■ **DATA PROVIDED**:

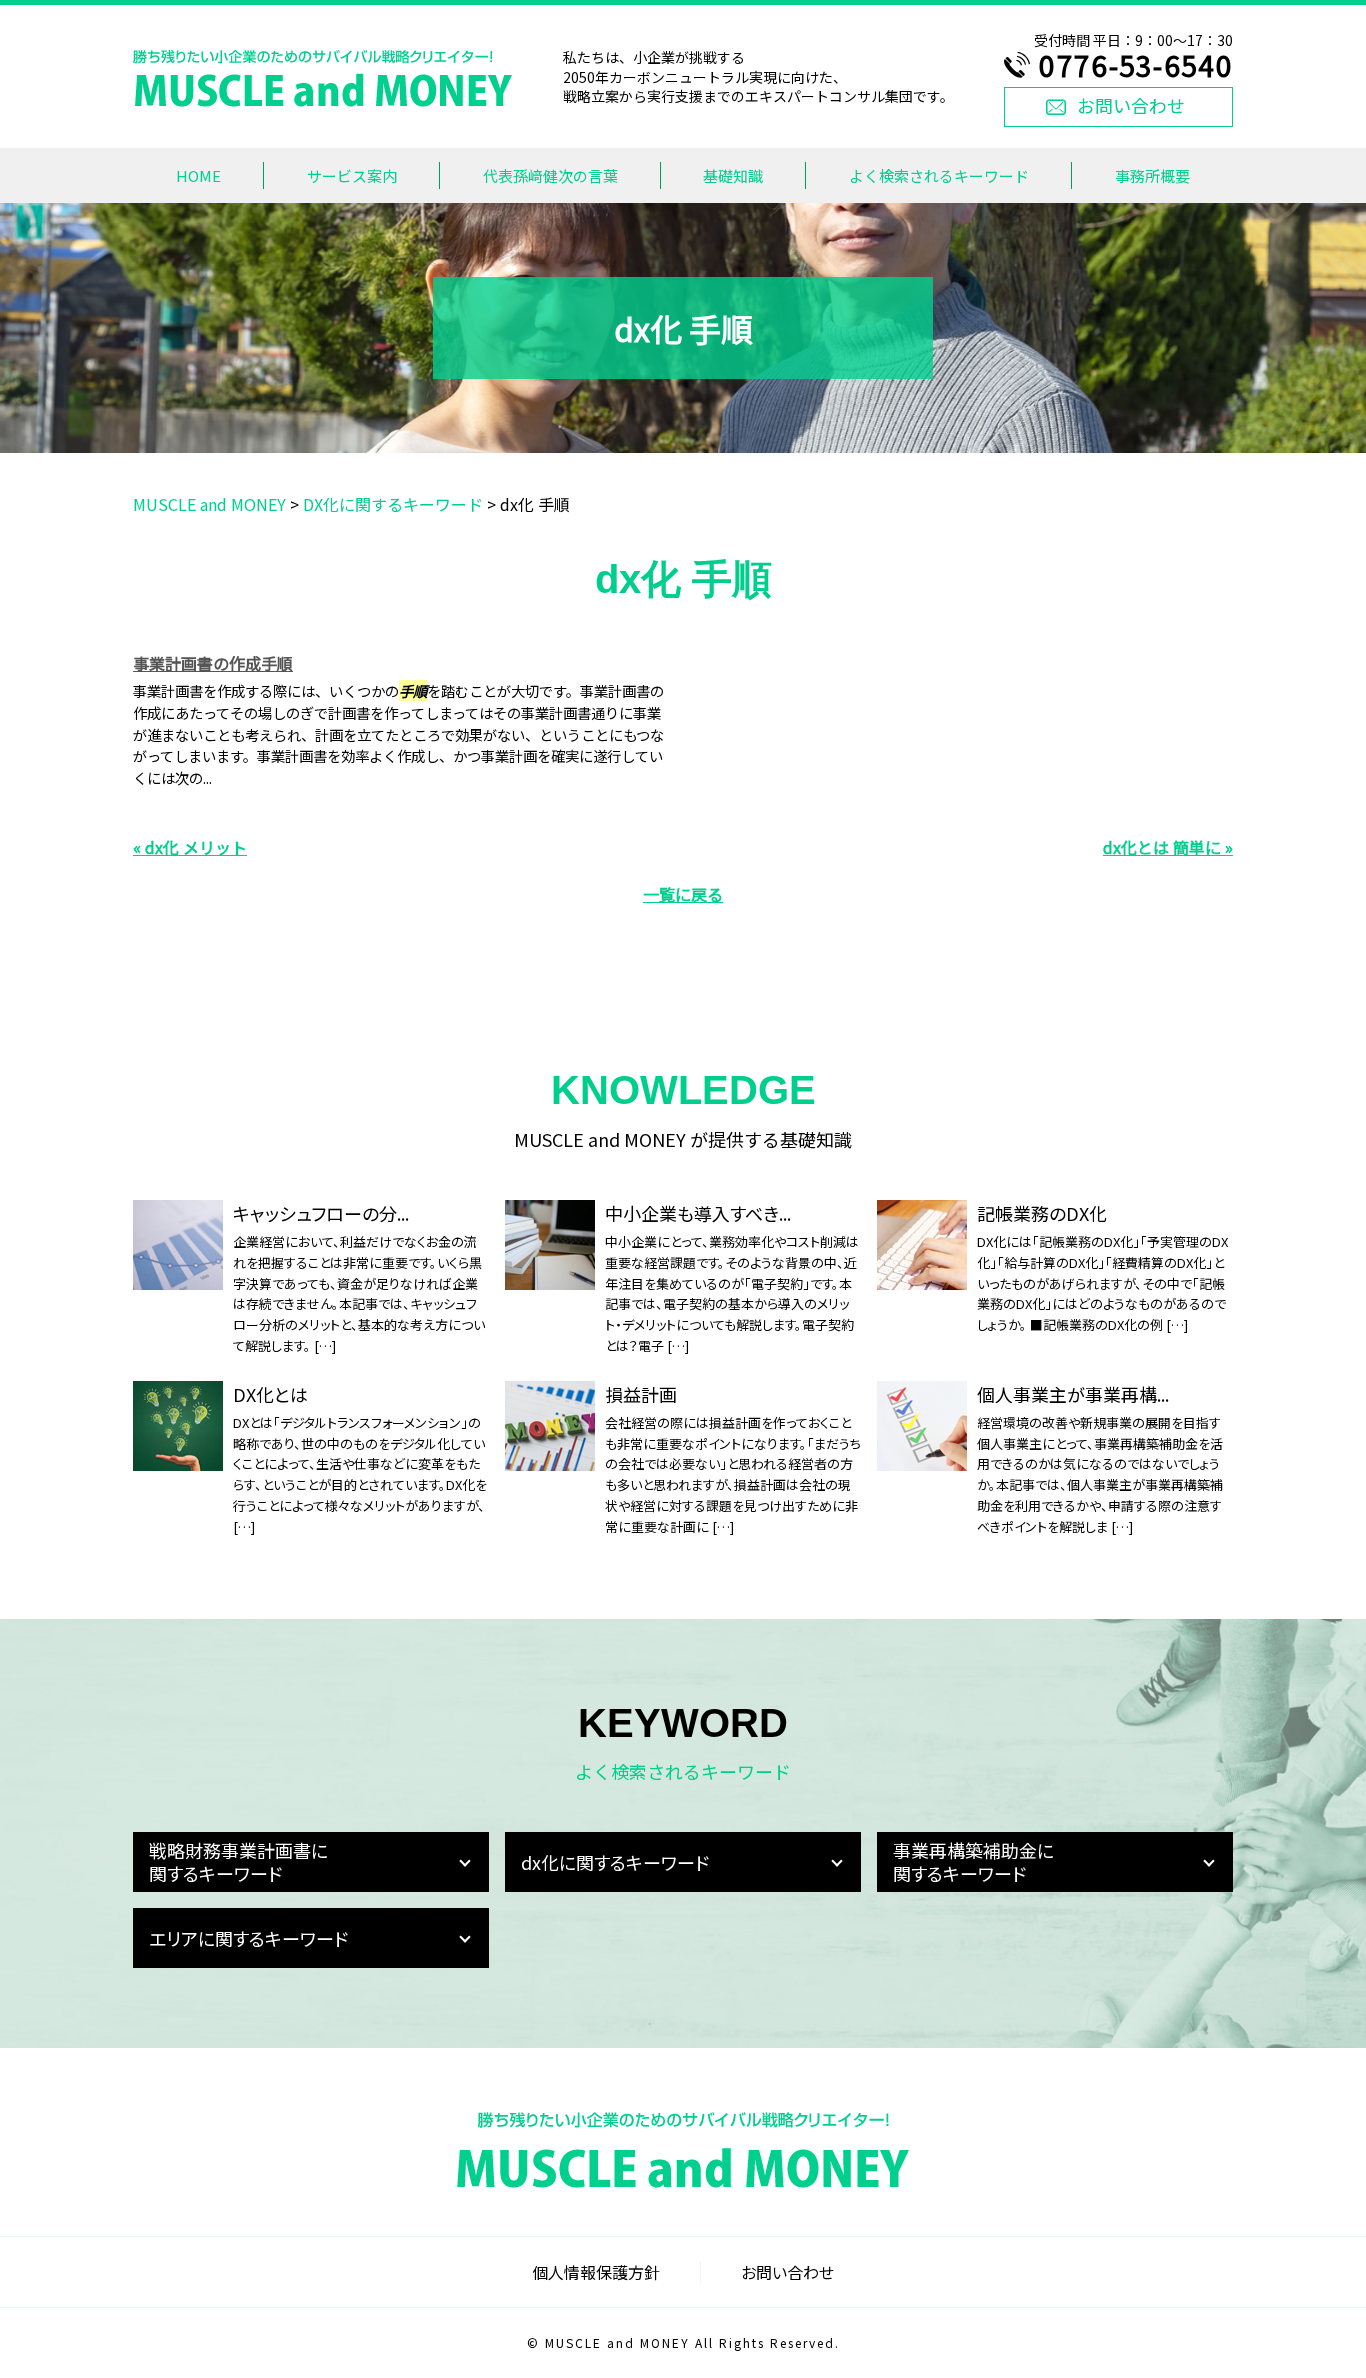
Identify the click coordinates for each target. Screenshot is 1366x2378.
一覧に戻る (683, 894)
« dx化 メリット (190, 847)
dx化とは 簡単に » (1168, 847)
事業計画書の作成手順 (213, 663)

==

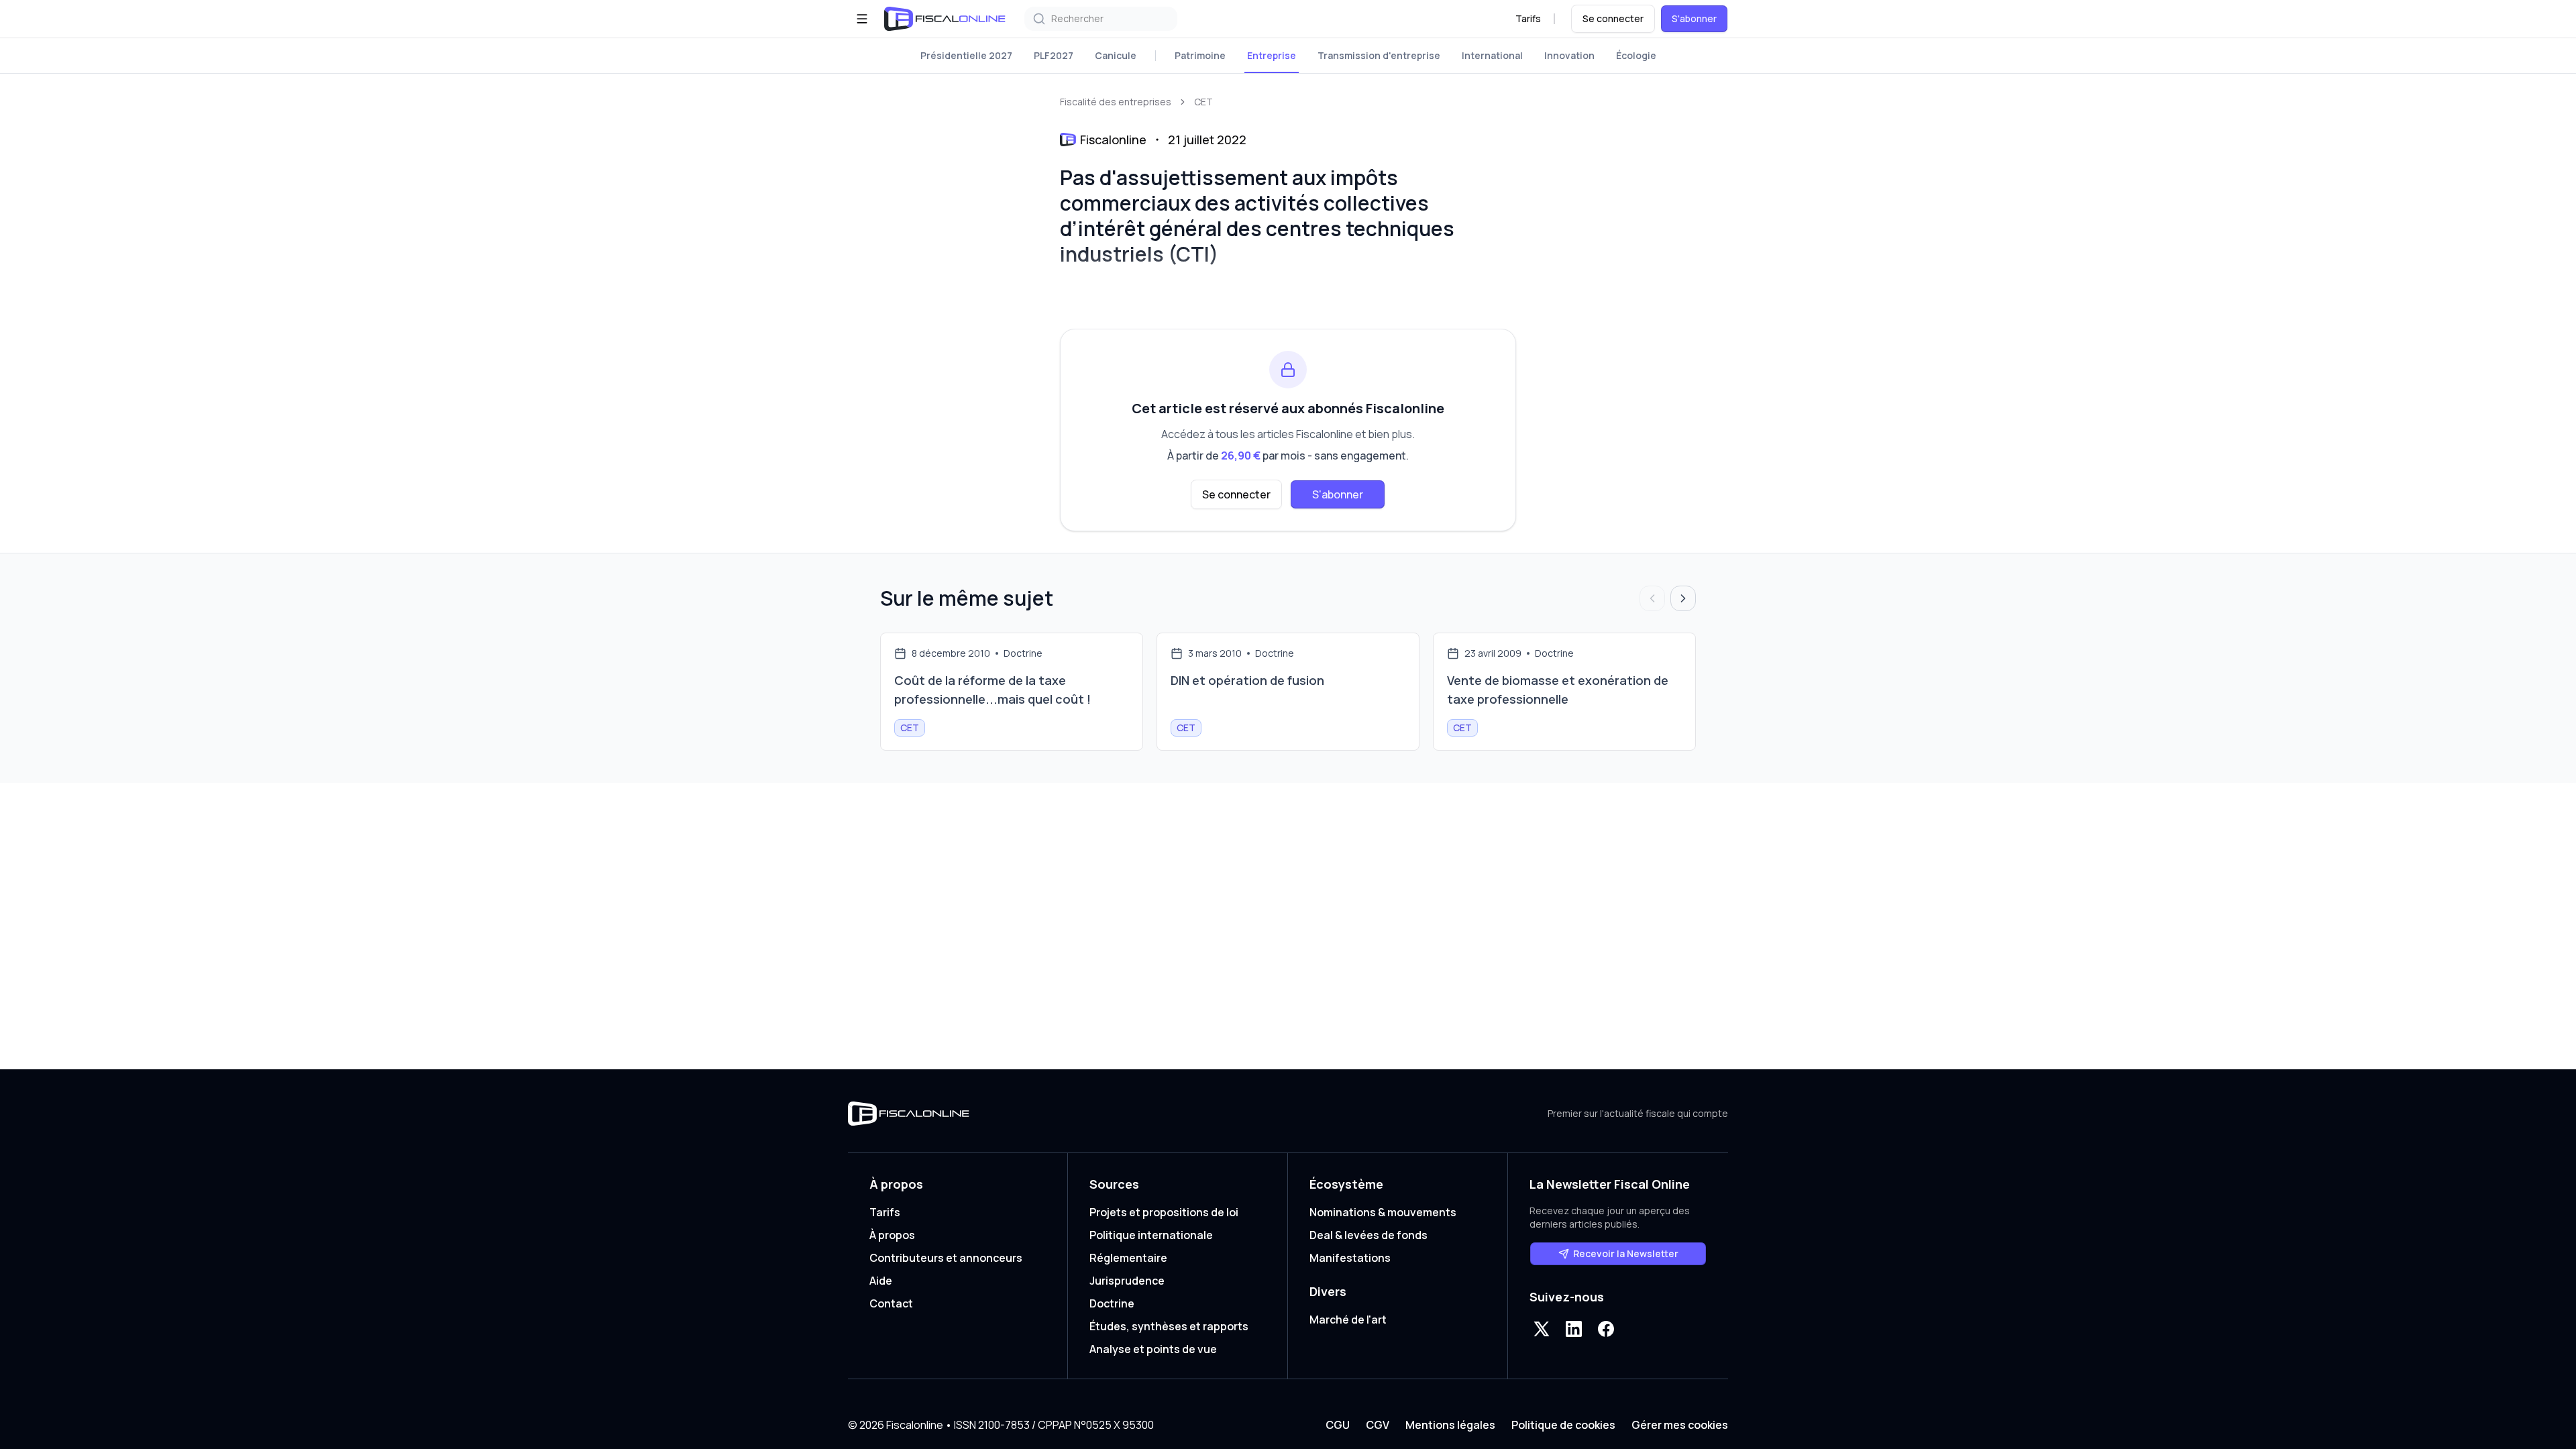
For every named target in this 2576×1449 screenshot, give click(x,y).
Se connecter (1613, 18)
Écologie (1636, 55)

...

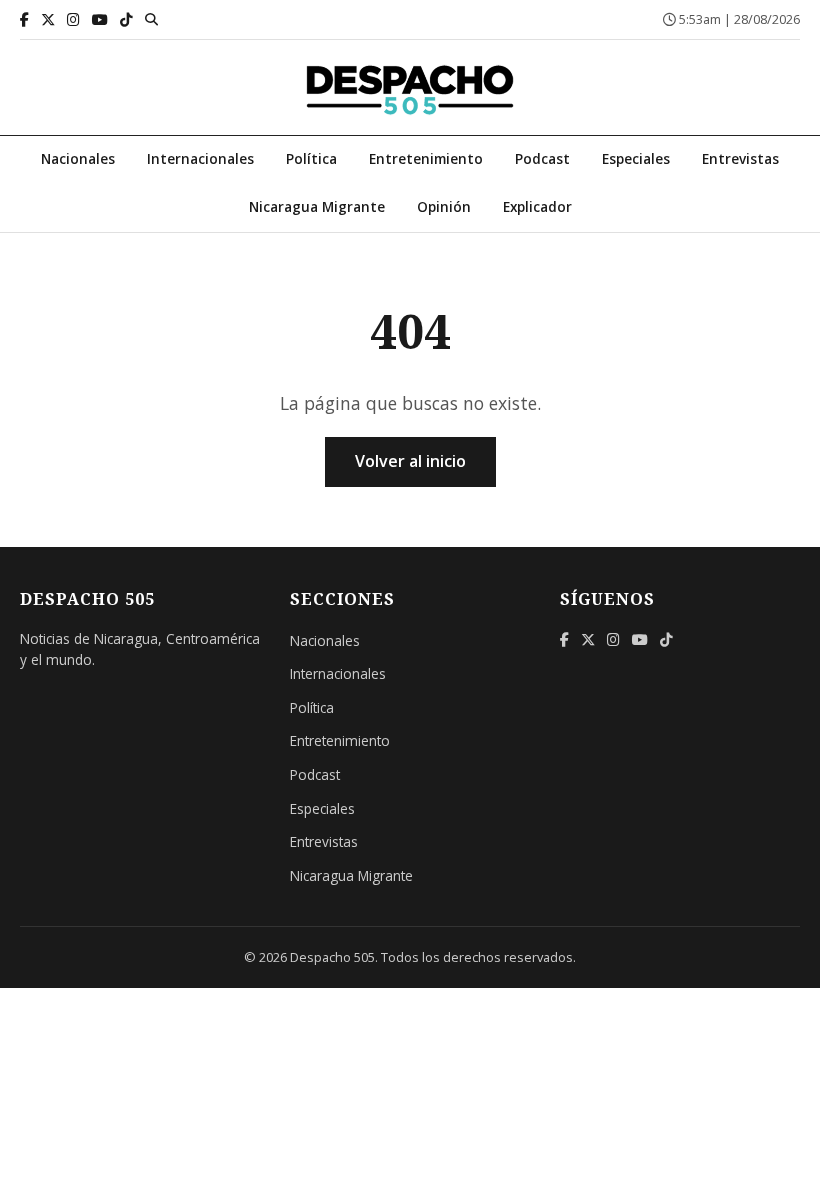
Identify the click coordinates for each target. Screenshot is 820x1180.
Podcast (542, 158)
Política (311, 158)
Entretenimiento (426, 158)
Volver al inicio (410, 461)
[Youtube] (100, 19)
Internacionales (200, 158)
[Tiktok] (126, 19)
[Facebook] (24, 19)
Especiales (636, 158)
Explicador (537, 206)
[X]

■ **WHAT NEEDS TO BE DONE**: Using the listing, copy every line where the word "click" shows up.

■ **EXERCISE SOLUTION**:
Identify the click coordinates for each target. Screenshot is 1366x2378.
For every named target in this 2576×1449 screenshot, give click(x,y).
Identify the click coordinates for each target. Screenshot is 820x1180.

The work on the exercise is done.